● Exercise details: Search the records for the string "header", then copy each line where it appears.

Segment Start: Source data

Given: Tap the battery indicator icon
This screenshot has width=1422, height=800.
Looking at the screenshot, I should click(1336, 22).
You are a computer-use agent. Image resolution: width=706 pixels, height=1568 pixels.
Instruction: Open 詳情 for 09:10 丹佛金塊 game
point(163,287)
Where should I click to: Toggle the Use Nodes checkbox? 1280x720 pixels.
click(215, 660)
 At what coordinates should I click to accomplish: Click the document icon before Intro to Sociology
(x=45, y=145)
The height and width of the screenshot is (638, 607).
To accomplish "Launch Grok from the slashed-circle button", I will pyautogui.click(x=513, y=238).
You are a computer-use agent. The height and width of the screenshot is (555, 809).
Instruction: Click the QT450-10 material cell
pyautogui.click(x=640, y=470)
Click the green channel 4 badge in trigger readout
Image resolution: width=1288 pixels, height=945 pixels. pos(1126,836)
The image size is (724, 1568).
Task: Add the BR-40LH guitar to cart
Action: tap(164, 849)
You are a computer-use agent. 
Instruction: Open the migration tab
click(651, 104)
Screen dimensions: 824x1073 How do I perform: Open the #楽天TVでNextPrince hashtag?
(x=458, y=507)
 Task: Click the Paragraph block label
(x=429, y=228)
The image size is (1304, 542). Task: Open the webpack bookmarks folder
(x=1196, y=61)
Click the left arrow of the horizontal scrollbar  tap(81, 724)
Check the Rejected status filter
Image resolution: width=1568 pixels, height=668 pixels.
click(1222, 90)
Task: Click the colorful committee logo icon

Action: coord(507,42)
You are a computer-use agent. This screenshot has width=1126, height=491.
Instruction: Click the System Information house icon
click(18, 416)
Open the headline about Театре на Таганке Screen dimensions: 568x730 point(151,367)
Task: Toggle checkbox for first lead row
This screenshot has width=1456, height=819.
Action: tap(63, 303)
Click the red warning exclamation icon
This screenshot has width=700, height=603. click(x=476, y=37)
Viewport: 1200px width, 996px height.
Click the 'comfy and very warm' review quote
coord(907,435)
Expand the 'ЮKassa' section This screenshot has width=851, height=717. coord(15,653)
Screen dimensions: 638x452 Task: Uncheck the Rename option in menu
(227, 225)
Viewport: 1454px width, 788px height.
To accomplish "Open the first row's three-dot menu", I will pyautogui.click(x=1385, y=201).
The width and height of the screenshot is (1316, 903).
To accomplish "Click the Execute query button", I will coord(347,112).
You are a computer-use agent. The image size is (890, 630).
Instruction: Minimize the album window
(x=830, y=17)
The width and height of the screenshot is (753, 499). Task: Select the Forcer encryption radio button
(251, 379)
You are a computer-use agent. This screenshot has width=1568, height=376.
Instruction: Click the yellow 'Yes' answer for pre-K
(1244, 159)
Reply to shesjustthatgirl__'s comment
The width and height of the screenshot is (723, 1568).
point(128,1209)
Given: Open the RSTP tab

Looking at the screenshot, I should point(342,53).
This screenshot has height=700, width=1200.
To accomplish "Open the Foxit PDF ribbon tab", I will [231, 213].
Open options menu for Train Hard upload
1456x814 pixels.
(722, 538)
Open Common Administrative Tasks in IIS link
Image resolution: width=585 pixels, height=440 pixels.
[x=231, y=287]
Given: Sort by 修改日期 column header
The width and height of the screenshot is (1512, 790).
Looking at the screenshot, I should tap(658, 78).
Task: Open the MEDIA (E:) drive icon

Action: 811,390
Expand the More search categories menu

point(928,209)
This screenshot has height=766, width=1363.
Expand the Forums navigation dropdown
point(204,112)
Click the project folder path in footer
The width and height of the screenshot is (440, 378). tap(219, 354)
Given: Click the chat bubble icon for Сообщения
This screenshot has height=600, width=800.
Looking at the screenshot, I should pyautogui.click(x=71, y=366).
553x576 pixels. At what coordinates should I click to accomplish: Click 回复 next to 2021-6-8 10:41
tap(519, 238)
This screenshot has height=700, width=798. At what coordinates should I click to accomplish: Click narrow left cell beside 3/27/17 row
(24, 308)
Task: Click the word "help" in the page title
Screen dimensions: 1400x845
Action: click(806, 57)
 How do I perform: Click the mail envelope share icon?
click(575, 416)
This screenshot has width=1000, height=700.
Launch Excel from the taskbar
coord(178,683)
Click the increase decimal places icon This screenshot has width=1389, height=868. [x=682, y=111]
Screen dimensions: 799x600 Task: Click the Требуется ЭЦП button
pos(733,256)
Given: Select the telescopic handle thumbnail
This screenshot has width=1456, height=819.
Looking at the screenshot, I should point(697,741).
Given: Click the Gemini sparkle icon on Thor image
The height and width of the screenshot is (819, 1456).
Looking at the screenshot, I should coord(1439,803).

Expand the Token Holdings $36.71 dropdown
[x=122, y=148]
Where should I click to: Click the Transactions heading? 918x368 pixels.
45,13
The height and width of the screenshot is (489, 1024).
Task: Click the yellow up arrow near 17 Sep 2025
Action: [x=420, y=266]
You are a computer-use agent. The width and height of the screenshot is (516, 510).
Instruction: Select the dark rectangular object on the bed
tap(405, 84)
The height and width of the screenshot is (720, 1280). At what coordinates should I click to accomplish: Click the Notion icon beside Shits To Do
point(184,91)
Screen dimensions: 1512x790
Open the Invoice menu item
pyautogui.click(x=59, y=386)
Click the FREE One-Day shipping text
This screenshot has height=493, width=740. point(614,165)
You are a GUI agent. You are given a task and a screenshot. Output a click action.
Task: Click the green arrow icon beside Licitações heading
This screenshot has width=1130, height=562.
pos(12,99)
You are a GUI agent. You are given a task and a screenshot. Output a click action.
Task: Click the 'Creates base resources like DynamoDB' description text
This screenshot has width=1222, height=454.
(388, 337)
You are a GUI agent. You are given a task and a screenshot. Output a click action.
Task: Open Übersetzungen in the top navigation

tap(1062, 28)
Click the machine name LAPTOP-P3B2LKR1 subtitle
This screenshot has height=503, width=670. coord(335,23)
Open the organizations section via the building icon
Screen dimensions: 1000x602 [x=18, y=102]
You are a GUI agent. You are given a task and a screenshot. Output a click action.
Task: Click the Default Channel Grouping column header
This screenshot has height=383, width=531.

Segment End: Source data

● Answer:
Given: Sort by 修改日期 column header
Task: Click the Default Channel Grouping column header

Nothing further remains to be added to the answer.